Butler’s tuition remission program is older than some of the university’s freshmen.

Butler created the tuition remission policy in June 1993 and revised the plan twice as of December 2011.

The Board of Trustees then proposed new changes to the programs last December.

These recommendations would require new employees to have an employment history four times longer than the current standard in order to receive the same benefits dependents and spouses of Butler employees already receive.

Only once an employee has worked three years could they have access to the full tuition remission and exchange programs, according to the board’s recommendations.

Bruce Arick, vice president for finance and administration, presented the changes to the Faculty Senate on April 30, 2013.

Senators voted that same day to “strongly disagree” with the plan and requested that Butler wait to make a decision until this fall.

On Sept. 9, 2013, Butler faculty and staff were informed that discussion of the policy and proposed changes would not appear on the Faculty Senate agenda for Sept. 10, as was previously announced.

Butler’s faculty was also informed that the Faculty Affairs Committee is going to look over the proposed changes and policy and provide recommendations to Faculty Senate.

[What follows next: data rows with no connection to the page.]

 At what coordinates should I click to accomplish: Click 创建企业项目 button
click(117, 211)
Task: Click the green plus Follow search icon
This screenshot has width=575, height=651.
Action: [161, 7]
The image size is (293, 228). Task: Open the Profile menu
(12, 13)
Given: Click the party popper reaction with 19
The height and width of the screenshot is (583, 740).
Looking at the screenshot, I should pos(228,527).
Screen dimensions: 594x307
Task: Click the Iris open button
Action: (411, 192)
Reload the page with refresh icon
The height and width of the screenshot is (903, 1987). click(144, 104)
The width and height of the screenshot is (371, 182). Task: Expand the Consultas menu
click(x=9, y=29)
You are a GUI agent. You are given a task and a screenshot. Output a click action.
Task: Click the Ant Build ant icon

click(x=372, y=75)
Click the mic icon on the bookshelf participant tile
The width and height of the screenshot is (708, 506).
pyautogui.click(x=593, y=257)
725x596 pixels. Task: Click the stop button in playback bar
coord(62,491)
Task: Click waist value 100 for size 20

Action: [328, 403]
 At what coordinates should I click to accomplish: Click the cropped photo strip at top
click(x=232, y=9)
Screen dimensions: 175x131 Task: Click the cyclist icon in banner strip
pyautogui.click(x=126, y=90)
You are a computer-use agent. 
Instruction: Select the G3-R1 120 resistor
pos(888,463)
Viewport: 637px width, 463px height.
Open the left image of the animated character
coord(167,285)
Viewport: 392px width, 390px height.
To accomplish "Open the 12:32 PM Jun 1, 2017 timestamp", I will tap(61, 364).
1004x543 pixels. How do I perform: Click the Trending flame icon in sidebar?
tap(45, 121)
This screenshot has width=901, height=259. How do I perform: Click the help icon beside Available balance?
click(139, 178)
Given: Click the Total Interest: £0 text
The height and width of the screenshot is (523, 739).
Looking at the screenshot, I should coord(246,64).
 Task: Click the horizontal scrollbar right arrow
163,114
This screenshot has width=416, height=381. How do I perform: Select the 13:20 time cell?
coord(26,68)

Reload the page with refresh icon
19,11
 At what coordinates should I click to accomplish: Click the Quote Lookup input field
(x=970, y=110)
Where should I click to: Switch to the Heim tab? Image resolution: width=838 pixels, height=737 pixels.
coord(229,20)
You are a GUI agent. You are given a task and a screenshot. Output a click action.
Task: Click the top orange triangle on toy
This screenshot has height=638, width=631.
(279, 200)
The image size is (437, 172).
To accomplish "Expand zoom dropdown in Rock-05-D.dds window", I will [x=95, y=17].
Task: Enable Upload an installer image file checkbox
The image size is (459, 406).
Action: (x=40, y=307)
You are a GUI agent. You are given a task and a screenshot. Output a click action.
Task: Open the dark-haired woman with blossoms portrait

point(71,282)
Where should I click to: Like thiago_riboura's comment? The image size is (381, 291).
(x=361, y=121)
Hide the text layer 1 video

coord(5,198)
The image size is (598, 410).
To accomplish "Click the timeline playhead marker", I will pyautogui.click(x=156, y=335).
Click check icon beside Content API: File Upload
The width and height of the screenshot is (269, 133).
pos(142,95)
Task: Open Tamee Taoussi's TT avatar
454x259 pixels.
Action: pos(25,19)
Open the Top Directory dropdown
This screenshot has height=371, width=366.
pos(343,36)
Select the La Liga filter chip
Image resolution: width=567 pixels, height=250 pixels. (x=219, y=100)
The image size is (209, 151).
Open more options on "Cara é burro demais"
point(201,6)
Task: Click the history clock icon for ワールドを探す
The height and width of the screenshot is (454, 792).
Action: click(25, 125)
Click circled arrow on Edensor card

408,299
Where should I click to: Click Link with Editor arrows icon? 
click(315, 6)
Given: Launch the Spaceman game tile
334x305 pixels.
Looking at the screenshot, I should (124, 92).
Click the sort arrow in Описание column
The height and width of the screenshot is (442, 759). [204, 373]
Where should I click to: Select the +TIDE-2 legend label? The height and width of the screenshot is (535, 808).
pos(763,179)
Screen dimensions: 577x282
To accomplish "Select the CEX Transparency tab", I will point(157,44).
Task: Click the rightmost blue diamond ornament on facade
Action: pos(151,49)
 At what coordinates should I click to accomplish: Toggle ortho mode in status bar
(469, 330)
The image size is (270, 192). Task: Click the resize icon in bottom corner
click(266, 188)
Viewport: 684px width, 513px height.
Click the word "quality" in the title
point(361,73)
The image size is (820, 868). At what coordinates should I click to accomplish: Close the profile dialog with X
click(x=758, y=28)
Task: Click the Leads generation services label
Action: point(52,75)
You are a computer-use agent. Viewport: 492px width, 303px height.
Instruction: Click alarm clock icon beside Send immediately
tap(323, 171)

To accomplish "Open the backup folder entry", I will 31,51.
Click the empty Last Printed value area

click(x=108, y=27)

An email sent to Butler faculty and staff said the item should be “back on the agenda

soon.”

Until faculty meet to discuss the employee benefits in question, President James Danko told The Collegian, via email, no changes would be made.

Arick said Butler is looking at peer and aspirant institutions to determine the future of the tuition remission and exchange benefits and said, “there’s no guarantee there’s going to be any change.”

Faculty Senate chair Margaret Brabant told Tuesday’s Faculty Senate meeting the issue of tuition remission and exchange would be discussed by the Faculty Affairs Committee, and would then be discussed at the Senate’s second meeting on Sept. 24.

Any decision made by the Faculty Affairs Committee could impact the employees and students of today and tomorrow.

Stephan Laurent-Faesi, dance professor and faculty senator at-large said in an email to the Collegian that his own experience as a father of three made him more sensitive to the issue.

“The topic is a tough one,” Laurent-Faesi said. “On one hand, is the institution’s need for revenue to offset the ongoing and constantly increasing expenses.

“On the other is this great benefit, which in many ways coaxed Butler employees, both Faculty and Staff, to stay on board. Any change to the tuition remission policy would have far-reaching consequences in both how the faculty and staff view the employer,” Laurent-Faesi said.

Melissa Smurdon, director of the office of financial aid, said these programs represent an employee benefit that acts an important recruitment tool of students and faculty for Butler.

Smurdon said Butler exports approximately 40 students and imports 50 students via the tuition exchange program each year. Arick said he estimates that more than 100 combined students benefit from the exchange and remission programs in a given year.

In its recommendations, the board sought to exclude beneficiaries of the tuition remission program from “certain programs with capacity constraints.”

The board did not specify which programs would be off-limits, and board president Craig Fenneman did not return requests for comment.

Human resources director La Veda Howell said that any change made to these benefits would be developed with peer schools and national trends in mind.

Howell said many universities have a waiting period of five years to receive remission benefits, and added that no final decision has been made.

“We haven’t said that faculty and staff need to take it or leave it,” Howell said. “We absolutely want to make sure that all parties involved are content with decisions made and that we can all come to some closure.”

Ben Hunter, chief of staff, said the fluid nature with which this issue has changed is natural in any policy change process.

VanTyle said he can only understand financial motivations to prompt the policy switch.

“I can only imagine that they must want to keep that seat open for a paying student instead of a student receiving tuition remission,” VanTyle said. “It costs the university nothing to put a student into a classroom that is already staffed and will happen regardless.”